▶

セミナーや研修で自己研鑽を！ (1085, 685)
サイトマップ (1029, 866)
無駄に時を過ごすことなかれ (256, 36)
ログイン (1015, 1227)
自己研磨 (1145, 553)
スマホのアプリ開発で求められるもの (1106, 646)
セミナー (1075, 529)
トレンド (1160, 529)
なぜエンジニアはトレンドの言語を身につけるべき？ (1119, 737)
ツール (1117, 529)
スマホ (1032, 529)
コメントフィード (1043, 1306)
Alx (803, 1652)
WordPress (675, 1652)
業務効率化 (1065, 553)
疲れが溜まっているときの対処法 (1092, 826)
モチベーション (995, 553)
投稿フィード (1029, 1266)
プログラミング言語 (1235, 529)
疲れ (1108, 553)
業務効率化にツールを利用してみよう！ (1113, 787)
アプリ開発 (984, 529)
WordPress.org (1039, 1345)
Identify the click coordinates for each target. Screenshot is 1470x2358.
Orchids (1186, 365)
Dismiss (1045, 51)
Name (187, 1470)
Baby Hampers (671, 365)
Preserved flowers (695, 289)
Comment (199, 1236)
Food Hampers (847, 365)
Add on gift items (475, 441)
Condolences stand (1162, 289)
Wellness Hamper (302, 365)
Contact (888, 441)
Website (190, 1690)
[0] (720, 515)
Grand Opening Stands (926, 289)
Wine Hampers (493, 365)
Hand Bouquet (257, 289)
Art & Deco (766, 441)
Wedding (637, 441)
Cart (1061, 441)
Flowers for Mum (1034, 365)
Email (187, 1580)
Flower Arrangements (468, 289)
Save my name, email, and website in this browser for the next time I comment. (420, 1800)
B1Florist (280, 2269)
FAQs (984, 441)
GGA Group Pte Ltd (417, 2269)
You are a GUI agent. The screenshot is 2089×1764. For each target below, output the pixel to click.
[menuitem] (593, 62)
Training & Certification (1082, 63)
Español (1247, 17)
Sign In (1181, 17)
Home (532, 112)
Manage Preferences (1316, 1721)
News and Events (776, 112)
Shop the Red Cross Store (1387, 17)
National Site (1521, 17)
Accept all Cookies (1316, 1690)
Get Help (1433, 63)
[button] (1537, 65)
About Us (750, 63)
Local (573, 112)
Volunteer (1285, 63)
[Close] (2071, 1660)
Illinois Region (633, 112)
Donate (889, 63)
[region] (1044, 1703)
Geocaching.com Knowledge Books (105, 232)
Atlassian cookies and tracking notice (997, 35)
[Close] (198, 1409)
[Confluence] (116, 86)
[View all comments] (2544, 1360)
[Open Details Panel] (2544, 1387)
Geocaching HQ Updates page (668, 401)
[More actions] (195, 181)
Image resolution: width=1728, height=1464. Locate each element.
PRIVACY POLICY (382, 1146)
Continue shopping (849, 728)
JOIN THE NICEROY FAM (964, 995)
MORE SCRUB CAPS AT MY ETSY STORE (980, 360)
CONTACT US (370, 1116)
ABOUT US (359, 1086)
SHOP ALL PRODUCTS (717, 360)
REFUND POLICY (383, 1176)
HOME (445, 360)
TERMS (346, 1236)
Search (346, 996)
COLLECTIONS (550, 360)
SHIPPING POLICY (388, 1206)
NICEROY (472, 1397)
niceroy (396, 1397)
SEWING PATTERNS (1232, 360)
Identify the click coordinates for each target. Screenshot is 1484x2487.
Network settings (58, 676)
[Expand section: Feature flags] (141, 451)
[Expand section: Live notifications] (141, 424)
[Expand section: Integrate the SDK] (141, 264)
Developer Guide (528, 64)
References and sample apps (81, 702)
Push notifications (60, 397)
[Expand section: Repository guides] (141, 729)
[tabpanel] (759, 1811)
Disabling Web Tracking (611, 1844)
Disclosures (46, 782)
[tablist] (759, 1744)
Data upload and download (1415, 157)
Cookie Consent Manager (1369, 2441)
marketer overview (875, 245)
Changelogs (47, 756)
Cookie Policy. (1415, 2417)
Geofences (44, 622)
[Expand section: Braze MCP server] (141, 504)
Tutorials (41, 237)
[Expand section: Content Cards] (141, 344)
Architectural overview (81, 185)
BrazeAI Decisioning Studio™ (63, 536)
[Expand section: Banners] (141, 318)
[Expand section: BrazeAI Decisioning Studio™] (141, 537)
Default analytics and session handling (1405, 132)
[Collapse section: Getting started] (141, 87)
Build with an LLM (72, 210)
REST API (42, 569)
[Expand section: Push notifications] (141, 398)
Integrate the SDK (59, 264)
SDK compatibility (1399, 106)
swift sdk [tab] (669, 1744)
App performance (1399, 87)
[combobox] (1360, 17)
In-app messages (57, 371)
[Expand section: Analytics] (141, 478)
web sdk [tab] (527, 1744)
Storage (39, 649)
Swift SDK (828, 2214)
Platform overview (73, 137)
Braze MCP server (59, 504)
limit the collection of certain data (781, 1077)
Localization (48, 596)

◀

• Work task:
Leave out every line above except those from the line with "Accept all Cookies (1316, 1690)" up to and including the line with "[Open Details Panel] (2544, 1387)", and copy those exactly.

• Response for this exercise:
Accept all Cookies (1316, 1690)
Get Help (1433, 63)
[button] (1537, 65)
About Us (750, 63)
Local (573, 112)
Volunteer (1285, 63)
[Close] (2071, 1660)
Illinois Region (633, 112)
Donate (889, 63)
[region] (1044, 1703)
Geocaching.com Knowledge Books (105, 232)
Atlassian cookies and tracking notice (997, 35)
[Close] (198, 1409)
[Confluence] (116, 86)
[View all comments] (2544, 1360)
[Open Details Panel] (2544, 1387)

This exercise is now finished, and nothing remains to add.